* [Texte fourni]
# # #
Les bébés (souvent des filles) ont été cocoonés en leur enfance et adolescence : vacances exclusivement familiales, pas de vie associative, pas d’opinion citoyenne autre que celle de papa. On suit des études sans croire vraiment que cela puisse déboucher un jour sur un métier précis, l’avenir à 2 ou 3 ans reste flou. Côté garçon, en enfile les formations pour être sûr de soi, sans y parvenir vraiment, faute de stage concret ou d’emploi saisonnier motivant.

Les jeunes adultes peuvent l’être très tôt, à 19 ans parfois. La famille a soutenu mais a forcé les enfants aux responsabilités étant jeunes. Le scoutisme, l’engagement humanitaire ou associatif, un cursus sportif ou culturel (jouer d’uns instrument, monter des spectacles de danse), tout cet à côté hors institutions a donné du poids au jugement personnel, à l’écoute des autres et à la curiosité pour l’existence.
# # #
* [Extraits de données]
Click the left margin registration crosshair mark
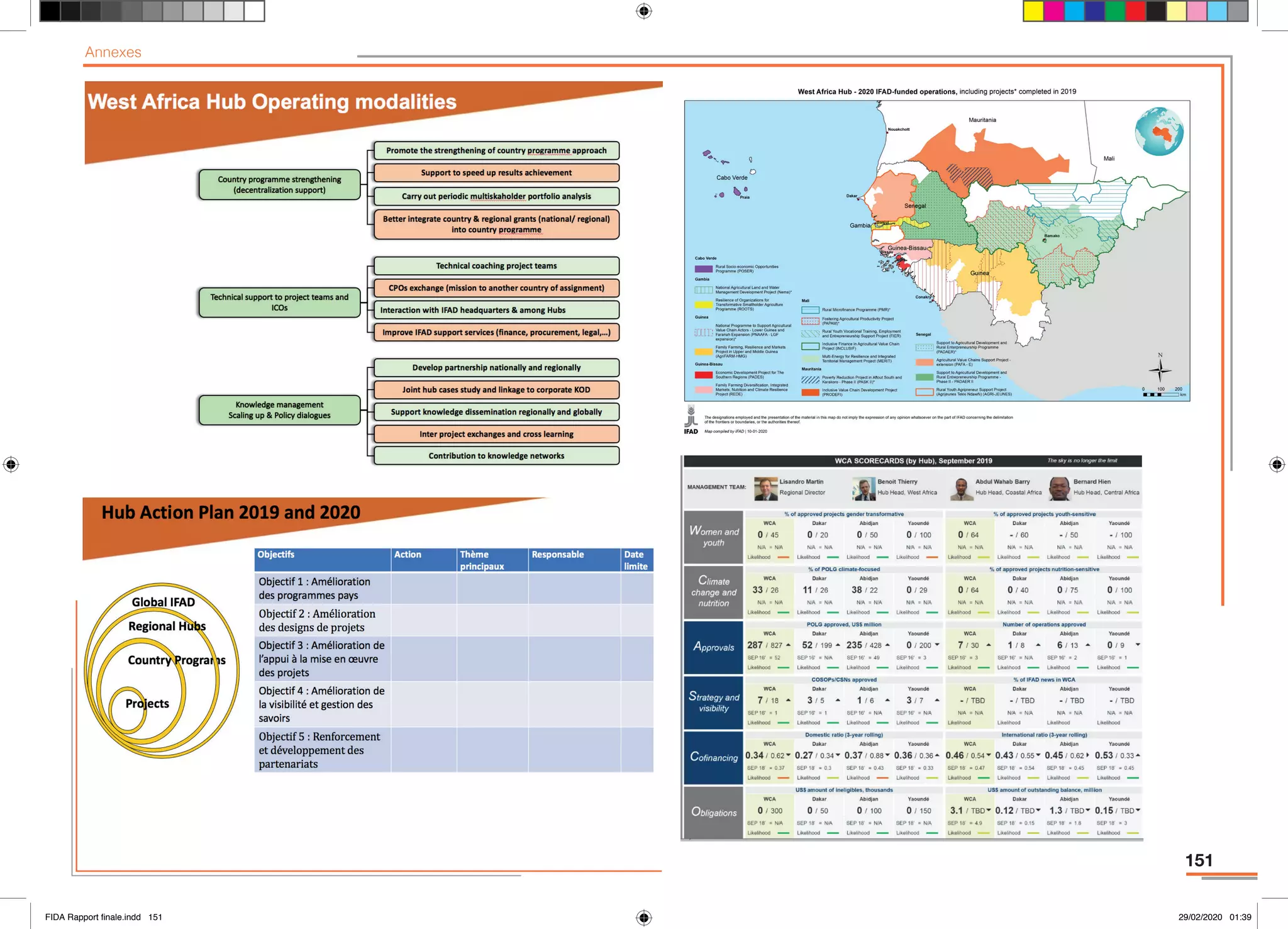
# # #
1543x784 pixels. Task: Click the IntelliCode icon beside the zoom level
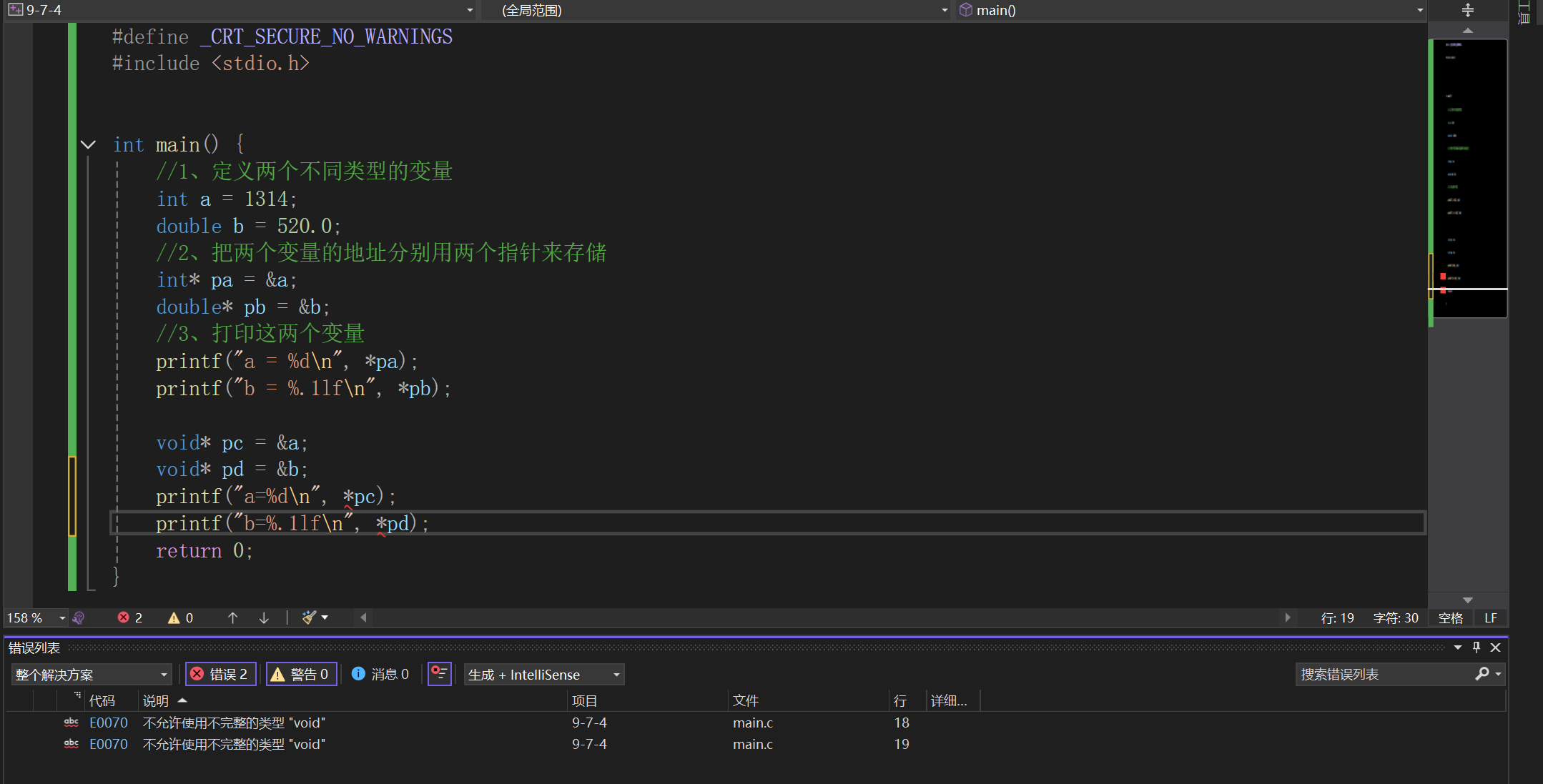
# # #
* [Travail à faire] Recopiez intégralement, sans aucune modification, le texte sur l'entrée dans l'âge adulte. Les enregistrements forment un matériau indépendant du texte.

* [Réponse complète]
Les bébés (souvent des filles) ont été cocoonés en leur enfance et adolescence : vacances exclusivement familiales, pas de vie associative, pas d’opinion citoyenne autre que celle de papa. On suit des études sans croire vraiment que cela puisse déboucher un jour sur un métier précis, l’avenir à 2 ou 3 ans reste flou. Côté garçon, en enfile les formations pour être sûr de soi, sans y parvenir vraiment, faute de stage concret ou d’emploi saisonnier motivant.

Les jeunes adultes peuvent l’être très tôt, à 19 ans parfois. La famille a soutenu mais a forcé les enfants aux responsabilités étant jeunes. Le scoutisme, l’engagement humanitaire ou associatif, un cursus sportif ou culturel (jouer d’uns instrument, monter des spectacles de danse), tout cet à côté hors institutions a donné du poids au jugement personnel, à l’écoute des autres et à la curiosité pour l’existence.